📕 🤖 🔑 Managed Identities: A Practical Guide to Eliminating Secrets - from GitGuardian & CyberArk

Finding over 6,000 credentials in Twitch's source code - How our source code is a vulnerability

In this video, we break down the recent source code leak at Twitch and discuss what makes our source code a vulnerability.We used GitGuardians secret detection engine to uncover any hidden credentials inside the Twitch source code, spoiler alert we found a lot... over 6,000. We walk through some possible attack paths malicious actors could take and examine why this is such a systemic problem for so many organizations today. Intro-0:00Source code leaks-0:31Twitch Breach-1:05What happened-2:16How did the source code get leaked-04:19Security concerns with source code-05:42Secrets in twitch source code-07:07How attackers exploit secrets-09:10How do we protect source code-14:50Wrap up-17:54

Video Transcript

Introduction to the Twitch source code leak

Hello everyone!

Welcome to another video. In this video, I'm going to tackle an interesting topic. Well, at least I think it's interesting. That's the concept of our source code as a vulnerability in and of itself. I'm not talking about vulnerabilities in our applications because of insecure coding. For instance, I'm not going to talk about cross-site scripting, or injection dependency vulnerabilities, or cryptographic vulnerabilities. I want to talk about our source code in and of itself, and how it can be a vulnerability. If you've been paying attention to the cyber security news, you'll be noticing that over the last couple of years but in particular the last year adversaries have really been targeting organizations' code source. We can see this in the Codecov supply chain attack, where adversaries specifically were trying to get into organizations' private code repositories. We've seen multiple leaks and breaches such as with Microsoft, EA games... But there was one incident in particular that I want to focus on for this video. And that is the Twitch breach that happened in October 2021.

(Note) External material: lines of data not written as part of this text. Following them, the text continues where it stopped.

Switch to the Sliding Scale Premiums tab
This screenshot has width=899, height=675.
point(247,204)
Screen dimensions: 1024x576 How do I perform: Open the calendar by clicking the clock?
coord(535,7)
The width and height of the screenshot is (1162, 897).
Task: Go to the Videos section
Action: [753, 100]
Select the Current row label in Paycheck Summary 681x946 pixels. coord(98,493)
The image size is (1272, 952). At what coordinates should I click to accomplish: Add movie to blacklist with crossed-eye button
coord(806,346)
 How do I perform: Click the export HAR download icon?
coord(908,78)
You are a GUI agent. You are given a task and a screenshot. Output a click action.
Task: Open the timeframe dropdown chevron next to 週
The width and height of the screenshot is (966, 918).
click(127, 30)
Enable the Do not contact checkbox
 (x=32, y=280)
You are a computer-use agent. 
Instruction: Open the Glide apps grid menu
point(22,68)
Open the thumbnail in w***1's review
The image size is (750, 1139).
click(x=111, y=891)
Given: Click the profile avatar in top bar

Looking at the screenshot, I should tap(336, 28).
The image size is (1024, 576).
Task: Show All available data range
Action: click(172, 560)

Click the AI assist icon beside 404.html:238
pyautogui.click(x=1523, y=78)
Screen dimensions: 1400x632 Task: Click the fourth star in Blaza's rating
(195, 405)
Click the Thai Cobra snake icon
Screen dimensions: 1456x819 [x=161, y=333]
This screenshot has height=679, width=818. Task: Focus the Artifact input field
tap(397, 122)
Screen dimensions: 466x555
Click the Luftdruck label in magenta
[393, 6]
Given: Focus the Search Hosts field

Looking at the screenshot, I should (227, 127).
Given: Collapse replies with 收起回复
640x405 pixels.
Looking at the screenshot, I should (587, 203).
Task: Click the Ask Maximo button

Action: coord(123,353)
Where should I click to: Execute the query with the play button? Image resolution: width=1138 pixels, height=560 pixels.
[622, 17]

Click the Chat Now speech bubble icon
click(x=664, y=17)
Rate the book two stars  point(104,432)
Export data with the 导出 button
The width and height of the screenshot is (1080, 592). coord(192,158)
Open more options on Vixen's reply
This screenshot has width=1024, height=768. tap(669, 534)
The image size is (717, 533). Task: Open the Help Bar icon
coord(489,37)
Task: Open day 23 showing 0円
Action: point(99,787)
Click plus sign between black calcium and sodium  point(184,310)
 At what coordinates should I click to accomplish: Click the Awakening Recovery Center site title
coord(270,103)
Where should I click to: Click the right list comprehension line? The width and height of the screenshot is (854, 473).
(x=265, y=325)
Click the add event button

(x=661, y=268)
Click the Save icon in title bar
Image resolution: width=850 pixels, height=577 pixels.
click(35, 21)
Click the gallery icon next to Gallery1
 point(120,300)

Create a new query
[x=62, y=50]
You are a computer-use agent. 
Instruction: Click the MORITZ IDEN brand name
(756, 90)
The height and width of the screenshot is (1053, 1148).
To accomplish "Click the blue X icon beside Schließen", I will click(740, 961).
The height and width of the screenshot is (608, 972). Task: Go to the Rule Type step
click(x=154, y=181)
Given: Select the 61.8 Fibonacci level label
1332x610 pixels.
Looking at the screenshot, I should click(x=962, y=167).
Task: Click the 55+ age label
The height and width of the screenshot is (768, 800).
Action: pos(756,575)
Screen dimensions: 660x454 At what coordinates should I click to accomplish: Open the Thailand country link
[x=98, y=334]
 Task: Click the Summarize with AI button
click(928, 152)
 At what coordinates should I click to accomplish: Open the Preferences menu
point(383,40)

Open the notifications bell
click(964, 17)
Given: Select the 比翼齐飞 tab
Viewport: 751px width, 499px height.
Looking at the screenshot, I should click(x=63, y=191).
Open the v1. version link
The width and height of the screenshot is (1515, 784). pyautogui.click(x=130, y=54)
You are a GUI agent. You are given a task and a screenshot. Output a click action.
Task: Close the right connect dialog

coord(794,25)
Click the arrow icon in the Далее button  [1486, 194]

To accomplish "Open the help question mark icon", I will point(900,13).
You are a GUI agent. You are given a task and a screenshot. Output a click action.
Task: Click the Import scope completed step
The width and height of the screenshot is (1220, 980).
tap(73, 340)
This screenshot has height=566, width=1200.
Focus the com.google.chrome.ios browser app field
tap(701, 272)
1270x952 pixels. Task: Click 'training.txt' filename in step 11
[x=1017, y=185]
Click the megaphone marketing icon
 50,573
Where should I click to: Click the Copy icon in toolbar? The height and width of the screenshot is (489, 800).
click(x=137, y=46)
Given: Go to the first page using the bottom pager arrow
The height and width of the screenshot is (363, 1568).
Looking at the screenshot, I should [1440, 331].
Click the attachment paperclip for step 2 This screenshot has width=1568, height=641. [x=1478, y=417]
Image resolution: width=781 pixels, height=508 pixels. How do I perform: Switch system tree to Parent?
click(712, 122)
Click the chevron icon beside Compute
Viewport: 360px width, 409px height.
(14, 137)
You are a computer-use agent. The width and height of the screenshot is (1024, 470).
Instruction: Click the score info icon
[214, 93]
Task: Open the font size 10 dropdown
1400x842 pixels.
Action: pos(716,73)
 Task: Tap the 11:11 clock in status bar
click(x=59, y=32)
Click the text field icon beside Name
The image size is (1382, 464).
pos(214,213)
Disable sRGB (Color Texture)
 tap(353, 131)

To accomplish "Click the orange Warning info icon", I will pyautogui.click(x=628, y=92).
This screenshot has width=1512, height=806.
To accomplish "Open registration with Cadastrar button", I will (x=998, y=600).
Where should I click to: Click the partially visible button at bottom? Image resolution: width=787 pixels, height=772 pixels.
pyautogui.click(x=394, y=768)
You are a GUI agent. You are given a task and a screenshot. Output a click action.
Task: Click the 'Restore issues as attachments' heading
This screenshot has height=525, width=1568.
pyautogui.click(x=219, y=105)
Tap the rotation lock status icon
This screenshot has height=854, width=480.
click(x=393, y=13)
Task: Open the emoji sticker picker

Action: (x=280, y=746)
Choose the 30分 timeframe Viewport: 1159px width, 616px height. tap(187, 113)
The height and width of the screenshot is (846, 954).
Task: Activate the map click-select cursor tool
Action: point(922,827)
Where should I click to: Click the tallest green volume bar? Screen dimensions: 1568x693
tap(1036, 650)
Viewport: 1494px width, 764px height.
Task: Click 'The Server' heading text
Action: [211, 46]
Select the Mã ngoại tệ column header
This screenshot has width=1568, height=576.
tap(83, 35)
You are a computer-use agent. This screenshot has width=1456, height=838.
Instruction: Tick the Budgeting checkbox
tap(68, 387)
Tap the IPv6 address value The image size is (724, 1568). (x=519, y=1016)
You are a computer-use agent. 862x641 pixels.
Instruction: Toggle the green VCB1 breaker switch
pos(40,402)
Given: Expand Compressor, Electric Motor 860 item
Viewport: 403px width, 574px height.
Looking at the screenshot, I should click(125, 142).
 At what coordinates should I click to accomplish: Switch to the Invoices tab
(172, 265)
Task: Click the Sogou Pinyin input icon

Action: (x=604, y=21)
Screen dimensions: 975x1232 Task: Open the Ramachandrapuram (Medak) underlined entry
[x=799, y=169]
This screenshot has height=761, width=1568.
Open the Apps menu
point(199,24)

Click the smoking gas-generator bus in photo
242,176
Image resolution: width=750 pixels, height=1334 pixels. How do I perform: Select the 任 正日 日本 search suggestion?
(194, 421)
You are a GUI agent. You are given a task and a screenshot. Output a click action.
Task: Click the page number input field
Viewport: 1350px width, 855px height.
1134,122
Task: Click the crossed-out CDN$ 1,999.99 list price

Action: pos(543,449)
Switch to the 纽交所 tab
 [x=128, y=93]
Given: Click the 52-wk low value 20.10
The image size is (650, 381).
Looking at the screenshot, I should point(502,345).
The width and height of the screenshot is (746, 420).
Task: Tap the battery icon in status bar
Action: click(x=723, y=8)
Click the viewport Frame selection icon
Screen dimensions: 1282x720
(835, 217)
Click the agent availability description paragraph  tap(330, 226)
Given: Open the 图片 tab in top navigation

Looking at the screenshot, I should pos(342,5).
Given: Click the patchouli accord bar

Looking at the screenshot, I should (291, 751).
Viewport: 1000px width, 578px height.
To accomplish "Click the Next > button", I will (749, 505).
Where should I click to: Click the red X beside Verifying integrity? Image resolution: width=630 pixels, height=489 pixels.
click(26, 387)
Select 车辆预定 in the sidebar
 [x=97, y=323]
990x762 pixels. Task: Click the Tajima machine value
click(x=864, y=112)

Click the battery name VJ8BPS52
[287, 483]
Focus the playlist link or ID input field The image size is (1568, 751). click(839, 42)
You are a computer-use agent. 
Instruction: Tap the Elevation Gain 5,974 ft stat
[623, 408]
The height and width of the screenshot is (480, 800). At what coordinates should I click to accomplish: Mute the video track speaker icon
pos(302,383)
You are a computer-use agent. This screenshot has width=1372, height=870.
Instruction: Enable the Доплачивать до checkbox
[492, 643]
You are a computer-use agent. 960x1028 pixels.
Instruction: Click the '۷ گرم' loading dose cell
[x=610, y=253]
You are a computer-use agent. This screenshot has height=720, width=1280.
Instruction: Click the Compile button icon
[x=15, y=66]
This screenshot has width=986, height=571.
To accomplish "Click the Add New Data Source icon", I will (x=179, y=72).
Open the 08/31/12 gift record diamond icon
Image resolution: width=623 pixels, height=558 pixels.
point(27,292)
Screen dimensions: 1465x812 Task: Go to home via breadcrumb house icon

Understanding the Twitch Breach

I've already written a lot of articles about this particular breach. I've written some for DarkReading and other publications and personal blogs. But I want to tackle it in a bit of a broader sense in this video.
What makes this breach so interesting is that we were really able to take a dive into an organization's code source. And not just code source for a particular application, or maybe a backend service. No, the entire code base for that entire organization including the subsidiaries, the backend services, and even the secret projects that no one was meant to know about... And we're going to look at this from the point of view of an adversarial! We're going to put on our metaphorical "black hats" and run through this how an attacker would. So that we can understand what it is about our source code that adversaries are really targeting, and what we can do to protect it. And not really protect just protect our source code, but what can we do to make sure that we're not leaving any gifts around for the attackers that may be trying to access it.

What happened with the Twitch Breach?

So let's take a look at exactly what happened. On October 6th, an anonymous 4chan user posted a link to 125 gigabytes of source code that they claimed was from Twitch. Twitch later confirmed this. In total there were around about 6 000 different repositories. And uncompressed it was about 3 million documents and 250 gigabytes of data! This was a huge amount of information, and when you have a leak of this size, well there's going to be a lot of interesting stuff to go through. But you also have the constraint that there is so much data it's hard to know what to focus on.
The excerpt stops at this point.